How much time does your company or recruiting team spend sifting through resumes?
Is the amount of time and cost justifiable/acceptable?
Could the time spent on resume sifting (often inappropriate applications) be better used in other areas of the hiring process to improve quality and job satisfaction?
If you do believe that you have an overly laborious resume sifting process, you might be interested in the five techniques that I have outlined below that you can use to more efficiently screen out the masses and free up time to focus on more value-added work.
1. Include a ‘deal breaker skills’ section at the top of the job advert
Include a ‘deal breaker skills’ section right at the top of the job vacancy that outlines the deal breaker criteria and stipulates quite cogently that, “if candidates do not have the following skills, they will not be invited for interview and need not apply”. Making the selection criteria a headline will ensure it catches the eye of all readers; it will have a greater chance of deterring inappropriate applicants and attracting suitable applicants, than if hidden away at the end of the job description among a long list of criteria
2. Include hidden instructions that enable you to identify more genuine applicants
Place some specific application instructions within the job description, ideally at the end under application instructions, so you can quickly identify attentive applicants who have applied in the correct way.

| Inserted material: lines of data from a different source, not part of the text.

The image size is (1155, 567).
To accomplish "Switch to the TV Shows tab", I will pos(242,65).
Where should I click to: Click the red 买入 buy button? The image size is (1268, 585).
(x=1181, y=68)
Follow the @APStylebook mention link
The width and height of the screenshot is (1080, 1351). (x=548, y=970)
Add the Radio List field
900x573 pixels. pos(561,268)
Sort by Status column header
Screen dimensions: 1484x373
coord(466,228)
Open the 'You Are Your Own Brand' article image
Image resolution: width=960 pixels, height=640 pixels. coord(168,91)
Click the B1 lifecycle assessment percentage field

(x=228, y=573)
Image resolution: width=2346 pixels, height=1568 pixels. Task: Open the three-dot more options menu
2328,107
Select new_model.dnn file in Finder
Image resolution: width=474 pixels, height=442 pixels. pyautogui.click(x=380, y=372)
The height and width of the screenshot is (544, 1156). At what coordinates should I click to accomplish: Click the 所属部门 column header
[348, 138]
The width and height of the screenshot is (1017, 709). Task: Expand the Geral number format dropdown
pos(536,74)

For example, ask applicants to apply quoting a specific code in the subject header of the email, or to answer a specific question and to put the answer on the very first line of their email message. You might want to dismiss those who fail to do this as showing sufficient individual attention to your job description and not having properly considered the job description and role before applying (It is not what I would call a considered application and doesn’t bode well). If dismissing seems too harsh, at least ask them to re-read the application instructions and apply in the right way.
3. Have candidates submit a unique document as part of the application
Most application processes adopt a template approach (resume plus cover letter), which is an approach that makes it easy for applicants to make multiple, repetitive applications to many companies. Template style application processes can result in high volumes of unconsidered, inappropriate applications. Make your application process unique in some way by having candidates complete an unusual application exercise, such as prepare a 2 minute video pitch of product X, or critique this website, etc. This approach may deter the less resolute, giving you a lower volume but higher quality applicant stream.
4. Video Interviewing
There is plenty of software on the market, such as Taketheinterview.com, Hirevue, Interviewstream, etc., which makes it very easy for you to email all your applicants a small set of pre-screening questions that they can video a response to and upload to the system. Putting this hurdle in will cull the masses and give you an effective and efficient means of cross comparing and pre-screening your applicants.
5. Pre-screening tests
Use sites like Brainbench.com (SHL) to set up a suite of online pre-screening aptitude and attainment tests. This should deter the less resolute. Cost may be an issue here, but you save time as the tests can allow you to quickly prioritize who you might invite to interview.
And, of course, another effective way to screen out the masses or at least rank applications is to use an applicant tracking system to automate the resume sifting and short-listing process. Not innovative? Well, by definition if you are not using one now, it’s innovative!